Textauszug:
Gegen diesen Bescheid richtet sich die wegen Rechtswidrigkeit des Inhaltes und Rechtswidrigkeit infolge Verletzung von Verfahrensvorschriften erhobene Beschwerde. Die belangte Behörde hat die Verwaltungsakten vorgelegt und - ebenso wie die mitbeteiligte Gebietskrankenkasse - eine Gegenschrift erstattet, in der sie die kostenpflichtige Abweisung der Beschwerde beantragt.
Der Verwaltungsgerichtshof hat erwogen:
Die Beschwerdeführerin ist nach der Aktenlage eine Agrargemeinschaft im Sinne des § 47 des burgenländischen Flurverfassungs-Landesgesetzes. Die genannte Bestimmung lautet auszugsweise:
"(1) Die Gesamtheit sowohl der jeweiligen Eigentümer jener Liegenschaften, an deren Eigentum Anteilsrechte an agrargemeinschaftlichen Grundstücken gebunden sind (Stammsitzliegenschaften), als auch jener Personen, denen persönliche (walzende) Anteilsrechte zustehen, bildet eine Agrargemeinschaft.
(2) Die Tätigkeit einer Agrargemeinschaft wird durch Satzung geregelt, die durch die Agrarbehörde von Amts wegen mit Verordnung zu erlassen ist.

Gezeigte Datensätze:
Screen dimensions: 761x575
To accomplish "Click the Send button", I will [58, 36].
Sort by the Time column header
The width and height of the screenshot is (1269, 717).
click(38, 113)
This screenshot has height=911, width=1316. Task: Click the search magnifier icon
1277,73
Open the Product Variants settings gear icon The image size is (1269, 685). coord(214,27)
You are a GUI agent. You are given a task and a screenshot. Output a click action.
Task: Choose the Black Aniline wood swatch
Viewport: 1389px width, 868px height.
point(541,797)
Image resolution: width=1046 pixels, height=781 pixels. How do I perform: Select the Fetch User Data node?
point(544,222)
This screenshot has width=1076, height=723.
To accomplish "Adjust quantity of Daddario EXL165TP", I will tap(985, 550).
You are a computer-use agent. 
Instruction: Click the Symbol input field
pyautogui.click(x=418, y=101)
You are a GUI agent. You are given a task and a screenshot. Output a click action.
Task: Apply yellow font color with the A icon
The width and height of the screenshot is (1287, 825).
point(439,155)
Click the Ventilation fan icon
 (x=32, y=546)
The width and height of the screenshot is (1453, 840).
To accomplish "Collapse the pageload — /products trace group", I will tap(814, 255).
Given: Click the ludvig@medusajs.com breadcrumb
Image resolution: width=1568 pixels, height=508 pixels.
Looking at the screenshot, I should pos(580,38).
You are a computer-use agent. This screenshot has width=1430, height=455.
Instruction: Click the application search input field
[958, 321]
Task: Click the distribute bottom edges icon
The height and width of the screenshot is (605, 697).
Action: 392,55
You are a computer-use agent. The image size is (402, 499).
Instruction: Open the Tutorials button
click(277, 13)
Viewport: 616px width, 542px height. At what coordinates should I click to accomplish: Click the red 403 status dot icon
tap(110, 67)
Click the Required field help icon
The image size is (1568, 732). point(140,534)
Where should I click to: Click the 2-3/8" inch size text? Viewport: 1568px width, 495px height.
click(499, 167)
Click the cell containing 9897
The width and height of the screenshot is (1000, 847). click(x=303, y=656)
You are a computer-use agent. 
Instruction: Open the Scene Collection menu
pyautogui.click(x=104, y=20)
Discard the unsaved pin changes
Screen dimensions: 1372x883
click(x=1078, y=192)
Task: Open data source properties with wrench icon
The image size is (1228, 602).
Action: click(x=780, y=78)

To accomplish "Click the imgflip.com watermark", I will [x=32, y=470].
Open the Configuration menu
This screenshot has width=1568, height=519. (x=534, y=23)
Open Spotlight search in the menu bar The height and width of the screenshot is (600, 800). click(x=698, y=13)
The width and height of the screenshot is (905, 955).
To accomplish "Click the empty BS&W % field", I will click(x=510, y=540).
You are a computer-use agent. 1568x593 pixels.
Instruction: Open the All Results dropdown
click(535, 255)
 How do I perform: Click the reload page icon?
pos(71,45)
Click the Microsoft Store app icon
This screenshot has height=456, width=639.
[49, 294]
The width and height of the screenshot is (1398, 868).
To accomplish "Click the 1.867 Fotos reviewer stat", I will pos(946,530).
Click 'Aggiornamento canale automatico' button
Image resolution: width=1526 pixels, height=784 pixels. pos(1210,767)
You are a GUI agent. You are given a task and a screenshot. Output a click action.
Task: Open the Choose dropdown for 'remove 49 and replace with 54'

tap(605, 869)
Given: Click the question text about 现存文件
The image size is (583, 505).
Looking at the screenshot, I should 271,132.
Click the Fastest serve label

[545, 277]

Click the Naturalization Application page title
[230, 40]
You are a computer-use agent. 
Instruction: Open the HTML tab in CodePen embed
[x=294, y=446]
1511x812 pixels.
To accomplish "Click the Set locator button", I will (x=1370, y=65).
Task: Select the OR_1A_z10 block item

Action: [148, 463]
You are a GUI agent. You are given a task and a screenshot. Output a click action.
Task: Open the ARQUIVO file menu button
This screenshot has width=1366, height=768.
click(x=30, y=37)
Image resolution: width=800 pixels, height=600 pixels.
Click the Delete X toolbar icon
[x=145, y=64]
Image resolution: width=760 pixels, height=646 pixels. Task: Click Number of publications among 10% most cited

Aufgabe:
Was ist die Beschwerdeführerin laut dem Textauszug nach der Aktenlage? Die Datensätze sind eigenständiges Material und stehen mit dem Textauszug in keinem Zusammenhang.

Lösung:
Eine Agrargemeinschaft im Sinne des § 47 des burgenländischen Flurverfassungs-Landesgesetzes.